38. In these circumstances, it seems open to doubt whether, on the; basis of the decision relied on, the original application for the opening of the separate account did not fulfil the requirements of the law.
39. I am unable to agree, therefore, in the view taken by the lower Court that the suit of the plaintiffs must fail because they could not be regarded as sharers with whom the Collector under Sections 10 and 11 of Act XI of 1859 had opened separate estates.
40. The question arises whether they are entitled to claim to come within the exception provided by Section 53, by reason of the fact that they are only fractional share-holders of the share in respect of which the separate account was opened.

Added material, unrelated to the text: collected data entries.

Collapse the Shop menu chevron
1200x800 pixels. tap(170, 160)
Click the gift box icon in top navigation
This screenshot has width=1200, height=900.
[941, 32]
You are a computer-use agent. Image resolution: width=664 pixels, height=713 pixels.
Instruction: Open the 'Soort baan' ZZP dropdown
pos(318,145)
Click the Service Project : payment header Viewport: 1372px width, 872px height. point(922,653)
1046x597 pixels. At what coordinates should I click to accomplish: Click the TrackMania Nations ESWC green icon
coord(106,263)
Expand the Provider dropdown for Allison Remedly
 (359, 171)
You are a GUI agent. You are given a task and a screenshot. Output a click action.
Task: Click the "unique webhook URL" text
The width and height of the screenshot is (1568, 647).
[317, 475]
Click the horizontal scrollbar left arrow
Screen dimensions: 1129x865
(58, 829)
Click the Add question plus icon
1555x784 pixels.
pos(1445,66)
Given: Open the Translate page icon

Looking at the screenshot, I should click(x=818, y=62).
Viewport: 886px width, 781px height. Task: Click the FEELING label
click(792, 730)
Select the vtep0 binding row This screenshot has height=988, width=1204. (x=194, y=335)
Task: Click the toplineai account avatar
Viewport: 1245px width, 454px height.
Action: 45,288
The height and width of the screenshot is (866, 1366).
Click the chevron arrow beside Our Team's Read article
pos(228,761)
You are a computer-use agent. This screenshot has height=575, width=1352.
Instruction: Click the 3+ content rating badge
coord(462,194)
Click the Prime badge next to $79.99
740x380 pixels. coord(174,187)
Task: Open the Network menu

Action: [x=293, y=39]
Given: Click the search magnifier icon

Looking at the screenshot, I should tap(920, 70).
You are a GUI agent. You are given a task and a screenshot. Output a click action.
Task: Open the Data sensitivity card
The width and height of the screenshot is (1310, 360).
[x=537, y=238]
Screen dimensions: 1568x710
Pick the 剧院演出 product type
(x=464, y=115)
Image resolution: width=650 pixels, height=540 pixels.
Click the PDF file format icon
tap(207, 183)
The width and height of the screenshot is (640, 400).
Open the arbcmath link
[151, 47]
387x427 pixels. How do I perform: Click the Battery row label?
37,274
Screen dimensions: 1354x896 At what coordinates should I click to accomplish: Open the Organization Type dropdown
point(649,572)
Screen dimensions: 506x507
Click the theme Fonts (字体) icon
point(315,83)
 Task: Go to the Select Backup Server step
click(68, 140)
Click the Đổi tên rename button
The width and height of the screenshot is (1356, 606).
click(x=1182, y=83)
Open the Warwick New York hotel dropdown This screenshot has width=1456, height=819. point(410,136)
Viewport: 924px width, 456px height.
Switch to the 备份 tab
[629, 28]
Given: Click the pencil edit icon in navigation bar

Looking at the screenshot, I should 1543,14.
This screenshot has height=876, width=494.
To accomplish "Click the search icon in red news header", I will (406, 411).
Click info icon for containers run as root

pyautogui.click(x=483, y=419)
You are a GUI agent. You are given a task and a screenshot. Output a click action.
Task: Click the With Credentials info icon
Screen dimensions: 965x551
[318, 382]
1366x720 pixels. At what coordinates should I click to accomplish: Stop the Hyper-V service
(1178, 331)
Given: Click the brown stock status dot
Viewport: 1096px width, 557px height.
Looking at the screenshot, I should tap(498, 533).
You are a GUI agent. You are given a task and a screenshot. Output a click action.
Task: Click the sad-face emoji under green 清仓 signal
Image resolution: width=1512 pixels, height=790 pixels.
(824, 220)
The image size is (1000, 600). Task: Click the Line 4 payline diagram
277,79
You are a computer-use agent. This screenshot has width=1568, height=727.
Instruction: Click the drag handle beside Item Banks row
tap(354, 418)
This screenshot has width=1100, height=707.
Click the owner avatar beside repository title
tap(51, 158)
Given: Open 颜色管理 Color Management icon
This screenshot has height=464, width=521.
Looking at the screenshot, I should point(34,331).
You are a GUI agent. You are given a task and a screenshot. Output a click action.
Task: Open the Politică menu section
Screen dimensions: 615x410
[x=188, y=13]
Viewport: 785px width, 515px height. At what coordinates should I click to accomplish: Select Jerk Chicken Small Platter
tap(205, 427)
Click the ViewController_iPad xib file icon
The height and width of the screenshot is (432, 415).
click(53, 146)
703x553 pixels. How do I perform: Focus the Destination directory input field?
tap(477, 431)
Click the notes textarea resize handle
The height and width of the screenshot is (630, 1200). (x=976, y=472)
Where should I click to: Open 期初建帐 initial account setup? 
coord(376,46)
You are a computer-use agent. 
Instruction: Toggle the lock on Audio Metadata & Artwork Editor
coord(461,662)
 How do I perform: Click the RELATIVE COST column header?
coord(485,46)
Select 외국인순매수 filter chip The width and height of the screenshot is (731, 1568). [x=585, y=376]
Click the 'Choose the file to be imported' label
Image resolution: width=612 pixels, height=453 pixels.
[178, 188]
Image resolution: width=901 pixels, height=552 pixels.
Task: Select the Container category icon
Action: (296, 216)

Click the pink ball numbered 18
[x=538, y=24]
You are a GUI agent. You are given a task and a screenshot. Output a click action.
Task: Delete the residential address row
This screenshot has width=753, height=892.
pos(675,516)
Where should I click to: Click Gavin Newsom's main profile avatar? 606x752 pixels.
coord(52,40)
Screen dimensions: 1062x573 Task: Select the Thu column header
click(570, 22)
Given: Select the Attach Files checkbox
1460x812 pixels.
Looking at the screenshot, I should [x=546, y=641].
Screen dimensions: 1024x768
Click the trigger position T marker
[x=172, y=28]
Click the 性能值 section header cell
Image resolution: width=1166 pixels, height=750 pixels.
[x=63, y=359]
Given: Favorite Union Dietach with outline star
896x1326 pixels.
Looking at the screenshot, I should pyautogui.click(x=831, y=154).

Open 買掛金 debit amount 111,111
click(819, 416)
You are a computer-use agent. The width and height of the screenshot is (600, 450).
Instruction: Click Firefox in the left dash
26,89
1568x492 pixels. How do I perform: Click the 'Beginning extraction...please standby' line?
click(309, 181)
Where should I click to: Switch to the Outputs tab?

There is nothing in the Section to restrict the operation of the Section to sharers holding the entire interest in the share; in these circumstances, I see no reason to hold that they do not come within the exception.
41. The result of these findings is that I hold that the plaintiffs are entitled to the relief claimed in this suit, that is to say, to have it declared that they purchased the estate No. 3143 free of all incumbrances. In these circumstances, I hold that they, as assignees of defendant No. 7, are also entitled to recover from defendant No. 1 the sum of Rs. 1,454-8 which had been deposited by defendant No. 7 in order to obtain the injunction in this suit, with interest at 6 per cent, per annum on that account up to the date of realization.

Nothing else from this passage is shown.